Banco da Inglaterra mantém juros e sinaliza tolerância com inflação
Andrew Bailey descarta alta de juros no curto prazo, citando incertezas geopolíticas e o crescimento econômico fraco do Reino Unido.
Pontos principais
- O Banco da Inglaterra manterá a taxa de juros em 3,75% durante o verão britânico.
- A autoridade monetária aceita inflação temporariamente acima da meta de 2%.
- A guerra no Irã e o baixo crescimento econômico são fatores centrais para a cautela.
- O aperto monetário atual já impacta o custo de crédito e hipotecas no país.
- A instituição mantém flexibilidade para ajustes caso a inflação se torne permanente.
O governador do Banco da Inglaterra, Andrew Bailey, sinalizou que não há urgência para elevar as taxas de juros, que devem permanecer em 3,75% durante o verão. A decisão reflete a cautela da instituição diante da incerteza geopolítica provocada pela guerra no Irã e do cenário de crescimento econômico fraco no Reino Unido. Segundo Bailey, a prioridade é equilibrar a estabilização de preços com a manutenção da atividade econômica, permitindo que a inflação permaneça temporariamente acima da meta de 2%.

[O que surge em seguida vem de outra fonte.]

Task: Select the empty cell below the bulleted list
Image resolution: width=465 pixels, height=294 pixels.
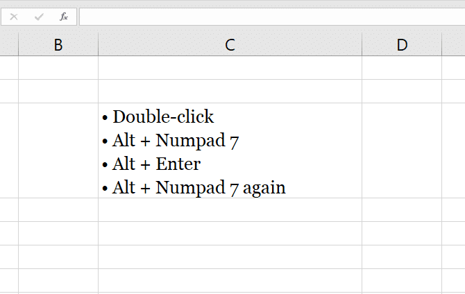Action: [x=230, y=210]
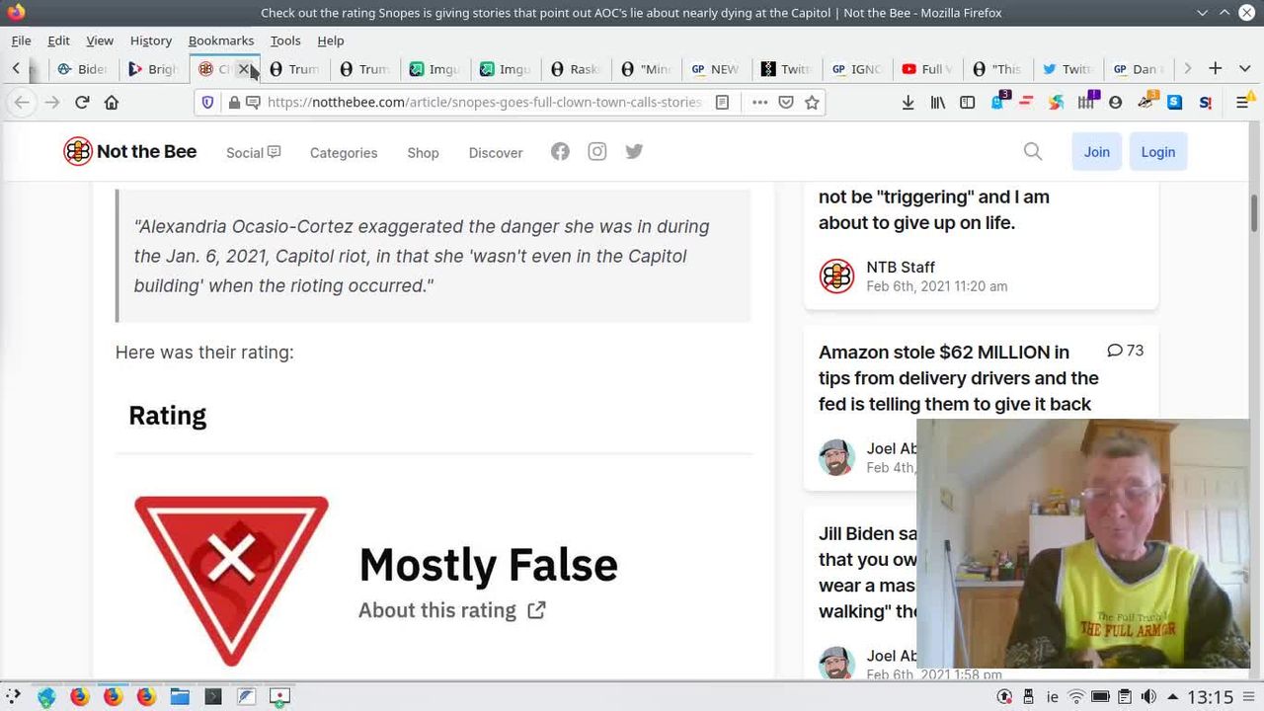
Task: Open page actions three-dot menu
Action: click(x=759, y=103)
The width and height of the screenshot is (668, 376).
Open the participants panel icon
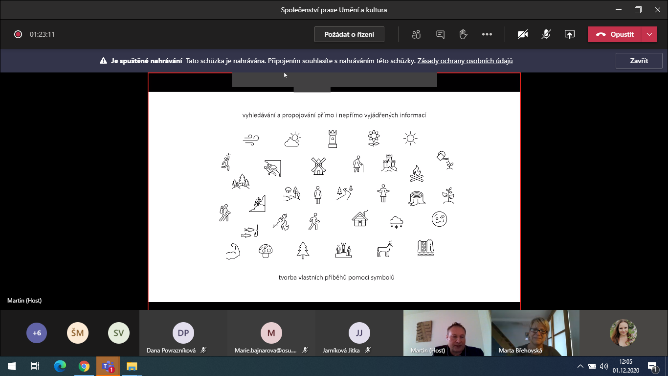[416, 34]
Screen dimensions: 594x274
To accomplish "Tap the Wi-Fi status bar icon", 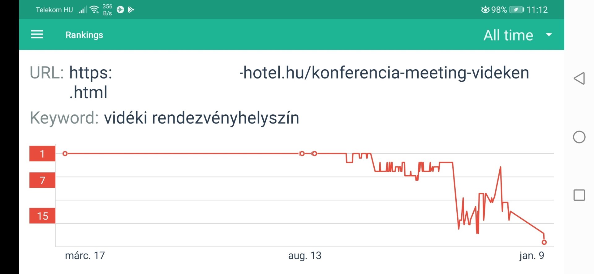I will tap(93, 9).
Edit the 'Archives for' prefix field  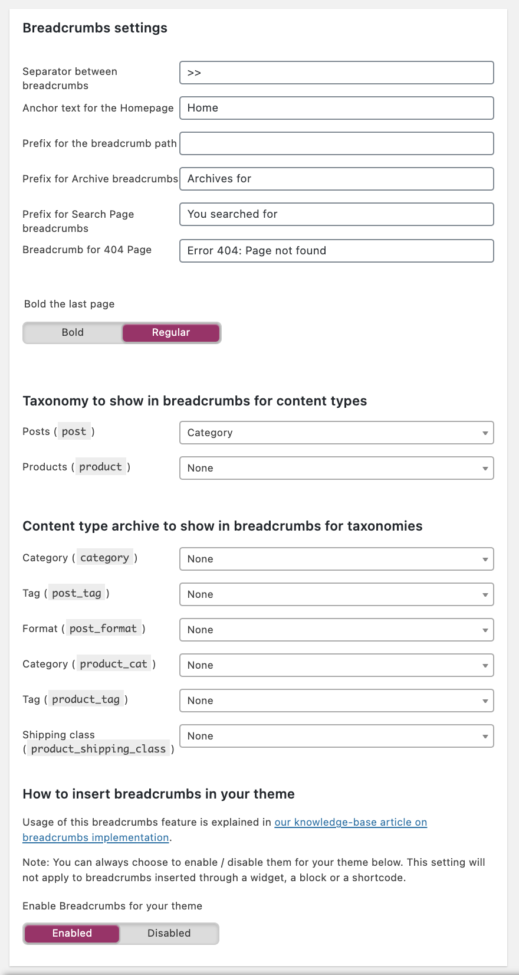pos(336,179)
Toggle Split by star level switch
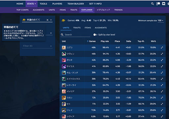The height and width of the screenshot is (119, 169). click(x=95, y=35)
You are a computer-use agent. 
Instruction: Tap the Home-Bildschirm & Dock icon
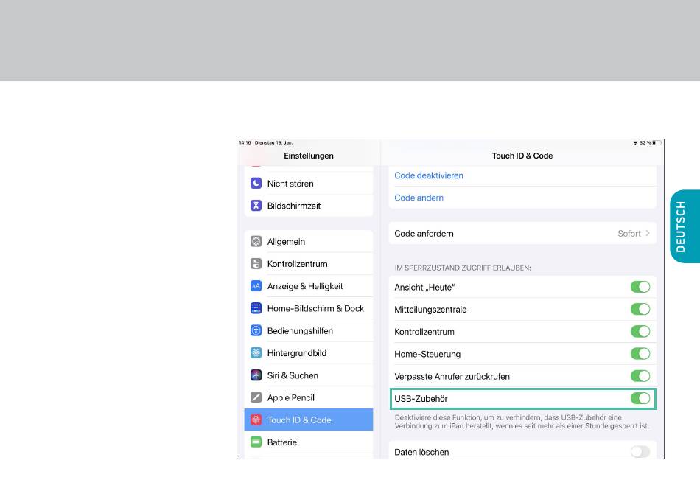coord(256,308)
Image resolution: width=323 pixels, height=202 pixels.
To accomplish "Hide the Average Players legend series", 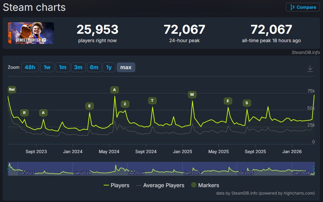I will pos(160,185).
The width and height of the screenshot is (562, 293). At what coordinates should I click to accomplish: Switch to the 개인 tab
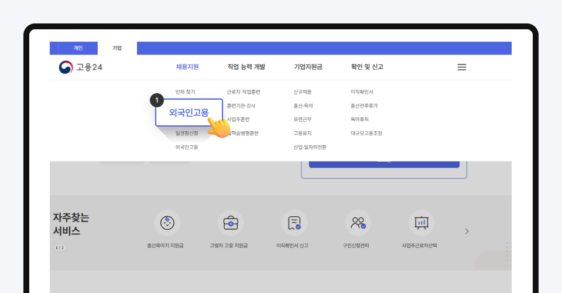78,48
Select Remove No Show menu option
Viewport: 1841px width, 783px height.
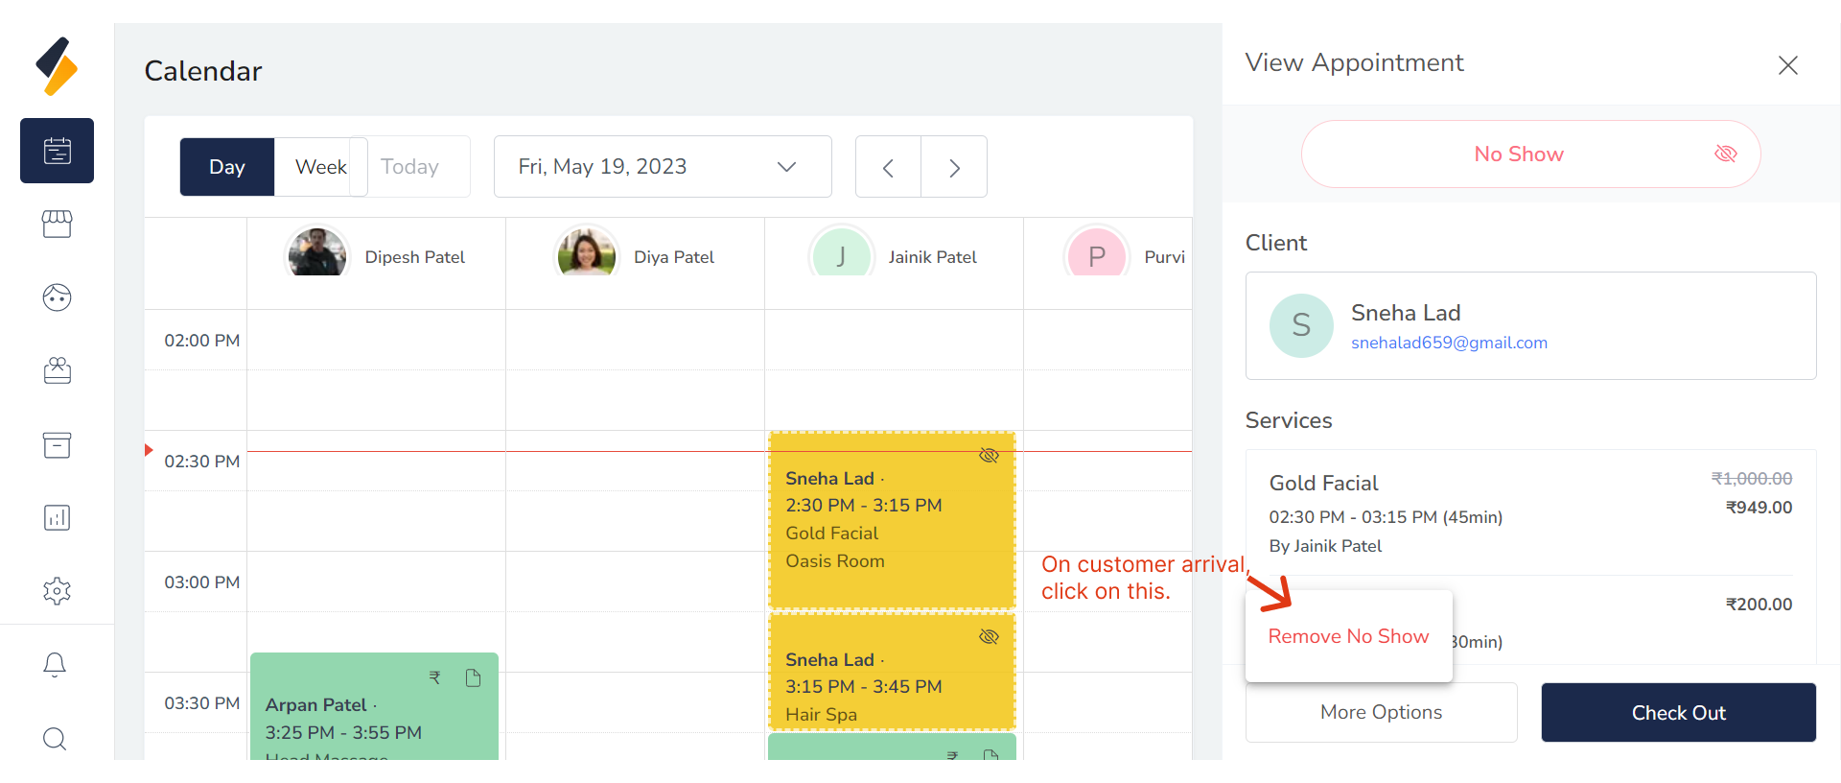tap(1348, 636)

Embora o aperto monetário já impacte o custo de empréstimos hipotecários, o Banco da Inglaterra opta por uma abordagem flexível. A estratégia visa evitar restrições excessivas ao crédito enquanto monitora os riscos externos. A autoridade monetária reafirmou seu compromisso com a convergência da inflação para a meta no médio e longo prazo, mantendo a prontidão para ajustar a política caso surjam sinais de uma aceleração inflacionária permanente.